Kejari Situbondo Kembalikan Dana Dugaan Penyalahgunaan TKD Libatkan Dua Desa

oleh
Kajari Situbondo, Nur Slamet saat mengembalikan dana dugaan penyalahgunaan TKD yang libatkan Desa Langkap dan Desa Demung. (Foto: Ainur/SorotPublik)

Penulis: Ainur/Kiki

SITUBONDO, SOROTPUBLIK.COM – Kejaksaan Negeri (Kejari) Situbondo, Jawa Timur secara terbuka mengembalikan dana kasus dugaan penyalahgunaan Tanah Kas Desa (TKD) yang disaksikan Kepala Inspektorat, Apdesi, LSM dan Pelapor di Kantor Kejari setempat. Hal itu berdasarkan temuan oleh Kejaksaan bahwa kasus yang melibatkan dua desa tersebut hanya kesalahan administrasi semata.

“Setelah melalui kajian dan kesepakatan dengan Inspektorat, Pengadilan Negeri, APIP dan Kepolisian, kasus TKD dua desa ini masih sebatas kekeliruan administratif. Jadi, kami kembalikan ke desa yang bersangkutan agar dilakukan pembangunan di desanya masing-masing,” terang Kajari Situbondo, Nur Slamet saat memimpin pertemuan, Kamis (06/12/2018).

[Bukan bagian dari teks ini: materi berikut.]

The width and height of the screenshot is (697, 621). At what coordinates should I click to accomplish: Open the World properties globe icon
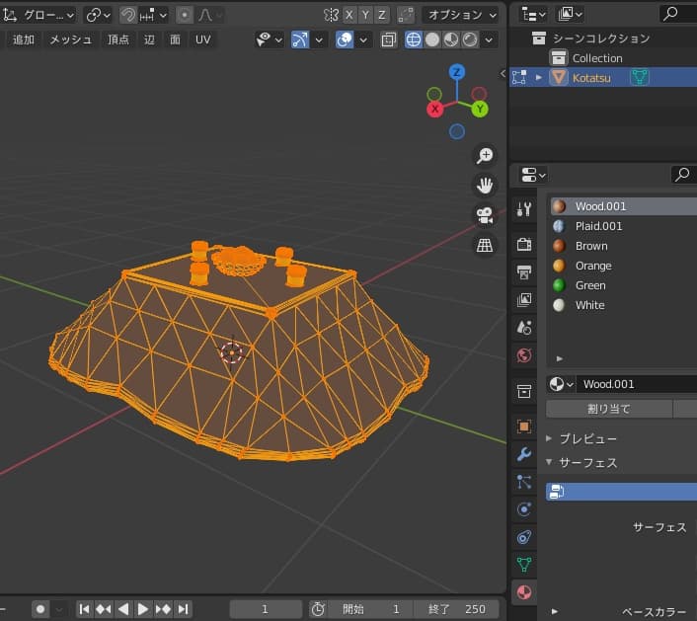pyautogui.click(x=524, y=355)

Namun begitu, Kasi Pidsus Kejari Situbondo mamaparkan, sampai saat ini proses hukum dua desa tersebut, yakni Desa Langkap dan Desa Demung, masih dalam proses pendalaman.

Ia pun menekankan kepada Kepala Desa (Kades) di Kabupaten Situbondo untuk menjadikan kasus itu sebagai pelajaran. Sehingga, ke depan pengelolaan TKD sesuai mekanisme dan masuk APBDes sebagai pendapatan asli desa dan jelas penggunaannya.

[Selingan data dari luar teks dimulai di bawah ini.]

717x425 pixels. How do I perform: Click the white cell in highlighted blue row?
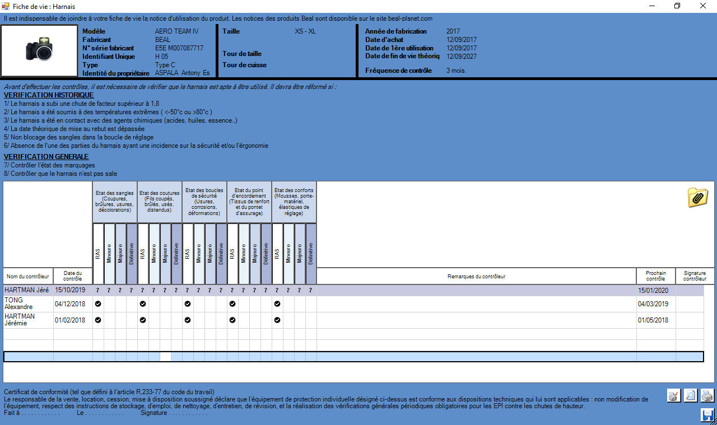(165, 357)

“Adapun jumlah dana kasus dugaan penyalahgunaan TKD yang dikembalikan Kejari yakni: Desa Langkap sebesar Rp 127.500.000 dan Desa Demung sebesar Rp 600.302.187. Jadi, total keseluruhan sebesar Rp 807.802.187,” ungkap Reza Aditya Wardana.

Sementara itu, M. Setiawan selaku pelapor dugaan penyelewengan TKD Desa Demung merasa kesal atas putusan Kejari Situbondo. Menurutnya, pengembalian uang hasil korupsi seharusnya tidak menggugurkan pidana korupsi itu sendiri.

 

“Saya kecewa dengan keputusan Kajari. Jika memang kasus dugaan penyewelangan ini dianggap selesai, saya akan menuntut dikeluarkannya SP3,” tegasnya.